Force Gurkha E.O.V. 4X4X4 review
"Take your foot off the accelerator, it’ll climb." Now, when someone says this to you on a 30-degree upward incline that is also a sharp right-hand turn with massive undulations that test the wheels’ articulation, you’d be forgiven for breaking out the jar of salt. However, the Force Gurkha I’m driving (barely guiding along, more like) has got a crawler function - select 4-low, take your foot off the throttle and watch with a wide open mouth as it clambers up the impossible incline. This is quite something.
Okay, I’d like to clarify right away that the Gurkha is not half as great on the road. It will require reasonable skill to keep it in a straightline at seriously high speeds. And as far as I could tell, gear ratios are way too short for busy city traffic. But frankly, expecting the Gurkha to do well on the blacktop is like expecting the Pope to sing heavy metal just because he’s got a massive crowd in front of him. It just doesn’t work that way.
Force claims the Gurkha does 123kph or something like that. If you ever manage to reach there, I’ll buy you a round of whatever you want, because you will have proven your jewels are bigger than most. The 2596cc turbo-diesel engine develops 81bhp, but what you will end up using most is the 230Nm worth of twisting force. The combination of this torque and its 4X4 system and differential locks is simply devastating off the road.

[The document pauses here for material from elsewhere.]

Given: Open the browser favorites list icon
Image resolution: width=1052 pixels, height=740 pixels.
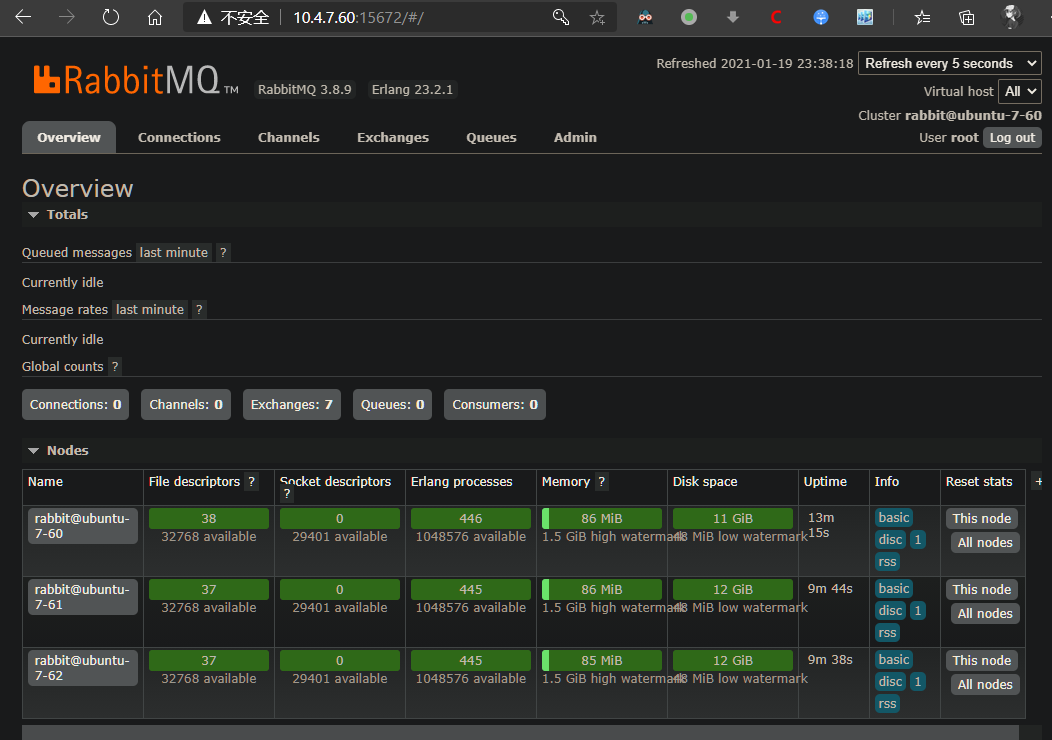Looking at the screenshot, I should pyautogui.click(x=922, y=17).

I’m as at home off-road as a fish is out of water, so at Force’s test track, my heart rate remained at its redline for the duration of the drive. However, the Gurkha droned over every possible obstacle at barely above idle. A dab on the throttle and it would use sheer brute force to arm-twist the terrain into submission. The track is an unforgiving one, as was evident by the alarming noises that were produced when the undercarriage met the unyielding ground. However, my passenger, who happens to be their chief vehicle tester, said that they’ve punished it even harder and all they’ve found are minor dents on the shields that guard the underpinnings. Given the abandon with which he was abusing the Gurkha, I think I believe him. So, in a word, the Gurkha is impressive. It’s got a snorkel for wading through water. It’s got a solid 4X4 system. It’s got a tough exterior and underpinnings to take on just about anything. However, there are a few shortcomings.
First of all, the Gurkha’s face isn’t anything close to handsome. The older Gurkha, with its G-Wagen-inspired lines looked downright handsome. Then there’s the interior. I know, the point is to keep things simple and rugged for off-road use, but not this simple, especially when we consider the final point - its price. At Rs 8.5 lakh ex-showroom, Delhi, the Gurkha’s price tag raises every eyebrow that it chances upon.
However, if you’re one of those people who want nothing to do with creature comforts and love hardcore off-roading (and don’t mind the price), needless to say, the Gurkha is probably the best you can get on the right side of Rs 10 lakh in India. Just ask Force nicely if they’ll transplant the old face back onto it, though.
2596cc, 4-cyl turbo-diesel, 81bhp, 230Nm, 4x4, Max speed: 123kph (claimed), Fuel economy: 12kpl (claimed), Rs 8.5 lakh (ex-Delhi)
A face not even its own mother would like. But the Gurkha will more than make her proud off-road.